Five reasons Jeb Bush will be the next president
Former Florida Gov. Jeb Bush will launch his presidential campaign Monday in Miami. Much will happen to change the shape of the race between now and November 2016. But given what we know now, I predict that Bush will become the 45th president of the United States. Here are five reasons why:
1. Bush is seeking to grow the Republican Party.
Rather than trying to expand his support among conservative voters, Bush is trying to make inroads with moderate, swing voters. For example, when I've heard Bush talk about his education reforms in Florida, he doesn't just give conservative talking points about expanding families' freedom to choose the school that's best for them. He explains how successful the reforms have been in making Florida's Hispanic, black and low-income students outscore students in other states.
Bush is a true Big Tent Republican. He generally doesn't attack other Republicans, and when he attacks Democrats, he generally avoids the outraged tone that other GOP candidates employ. This will be an attractive feature to the growing share of voters who are fed up with the politics of perpetual outrage. Conservative voters likely won't like his moderate approach to immigration or his support for Common Core. But Bush isn't flip-flopping on those issues; instead, he is working to convince conservatives of his positions while taking his message to moderate voters.
2. He's already in the lead.
Bush leads the RealClearPolitics polling average (although Scott Walker and Marco Rubio are very close behind).

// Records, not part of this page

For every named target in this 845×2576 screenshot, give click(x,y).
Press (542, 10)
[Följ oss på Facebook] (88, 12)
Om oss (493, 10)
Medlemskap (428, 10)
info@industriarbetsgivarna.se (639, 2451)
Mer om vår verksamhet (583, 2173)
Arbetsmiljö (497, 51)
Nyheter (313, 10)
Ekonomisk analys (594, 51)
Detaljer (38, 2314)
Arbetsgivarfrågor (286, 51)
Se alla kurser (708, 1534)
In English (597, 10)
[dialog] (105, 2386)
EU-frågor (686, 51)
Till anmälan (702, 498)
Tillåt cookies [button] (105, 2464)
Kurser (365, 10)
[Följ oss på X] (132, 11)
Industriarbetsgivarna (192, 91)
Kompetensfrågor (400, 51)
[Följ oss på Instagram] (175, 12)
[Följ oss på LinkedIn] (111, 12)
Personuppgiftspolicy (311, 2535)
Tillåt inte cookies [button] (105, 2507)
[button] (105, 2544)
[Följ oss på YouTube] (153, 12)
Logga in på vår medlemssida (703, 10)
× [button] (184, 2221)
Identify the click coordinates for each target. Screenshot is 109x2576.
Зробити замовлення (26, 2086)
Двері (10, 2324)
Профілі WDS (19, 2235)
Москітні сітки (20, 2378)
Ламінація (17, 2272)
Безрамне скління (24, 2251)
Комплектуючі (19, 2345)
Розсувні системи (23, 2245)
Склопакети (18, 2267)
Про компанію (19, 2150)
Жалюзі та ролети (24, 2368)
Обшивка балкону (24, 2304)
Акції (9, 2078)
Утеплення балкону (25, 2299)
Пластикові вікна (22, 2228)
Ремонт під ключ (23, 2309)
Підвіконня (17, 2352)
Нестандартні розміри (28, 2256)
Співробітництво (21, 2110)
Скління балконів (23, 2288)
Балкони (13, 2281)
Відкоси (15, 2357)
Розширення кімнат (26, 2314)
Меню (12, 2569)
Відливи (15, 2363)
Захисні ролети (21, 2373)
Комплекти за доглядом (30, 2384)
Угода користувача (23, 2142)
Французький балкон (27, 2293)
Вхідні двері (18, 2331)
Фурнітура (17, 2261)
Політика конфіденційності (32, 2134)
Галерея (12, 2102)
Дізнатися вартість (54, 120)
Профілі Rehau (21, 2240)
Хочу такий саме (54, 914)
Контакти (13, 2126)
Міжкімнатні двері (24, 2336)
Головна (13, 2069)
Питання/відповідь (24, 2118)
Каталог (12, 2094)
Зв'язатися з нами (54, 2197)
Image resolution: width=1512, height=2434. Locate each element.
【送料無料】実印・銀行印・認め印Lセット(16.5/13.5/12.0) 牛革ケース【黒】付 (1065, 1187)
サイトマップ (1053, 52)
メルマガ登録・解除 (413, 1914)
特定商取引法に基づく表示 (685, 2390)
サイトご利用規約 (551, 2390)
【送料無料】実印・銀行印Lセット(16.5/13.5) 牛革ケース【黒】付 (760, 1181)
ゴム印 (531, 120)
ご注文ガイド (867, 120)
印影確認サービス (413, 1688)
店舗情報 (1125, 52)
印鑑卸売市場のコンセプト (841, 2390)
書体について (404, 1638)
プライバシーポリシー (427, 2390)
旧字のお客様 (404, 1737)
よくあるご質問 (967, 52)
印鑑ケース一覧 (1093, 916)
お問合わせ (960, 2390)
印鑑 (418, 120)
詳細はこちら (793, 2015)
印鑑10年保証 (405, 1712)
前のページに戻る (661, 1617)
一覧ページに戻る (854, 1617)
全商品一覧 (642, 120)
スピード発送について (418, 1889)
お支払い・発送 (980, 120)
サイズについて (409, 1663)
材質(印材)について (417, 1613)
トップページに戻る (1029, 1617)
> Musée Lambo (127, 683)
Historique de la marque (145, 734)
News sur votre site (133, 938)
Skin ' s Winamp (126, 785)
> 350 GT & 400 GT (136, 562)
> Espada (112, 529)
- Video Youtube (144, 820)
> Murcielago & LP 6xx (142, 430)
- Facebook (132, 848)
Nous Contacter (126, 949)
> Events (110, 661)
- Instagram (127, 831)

His drive to attract moderate voters will expand his base of support. Few others are competing for the same voters, leaving Bush nowhere to go but up.
After a shake-up in the management of his campaign even before it launches, many have suggested that Bush's campaign is faltering. I'm reminded of July 2007, when John McCain's campaign manager and chief strategist left. The entire campaign was downsized. In the end, McCain's shake-up was worse than Bush's, and things turned out okay for McCain. Surely Bush can do the same, if not better.
3. Other Republicans are shifting to the right.
At one point in the last few months I thought Walker had the best chance of winning the nomination. Then he showed what kind of voters he was trying to attract by taking ultra-conservative positions on national policy issues. Very conservative voters were already impressed by Walker's record of standing up to intense union opposition, and many would have supported him anyway. By shifting to the right on immigration, foreign policy and social issues, Walker has made himself look more conservative and less attractive to voters who weren't already inclined to support him.
With other Republicans moving rightward, there's a vacuum in the middle of the electorate — one that Bush is well-placed to fill.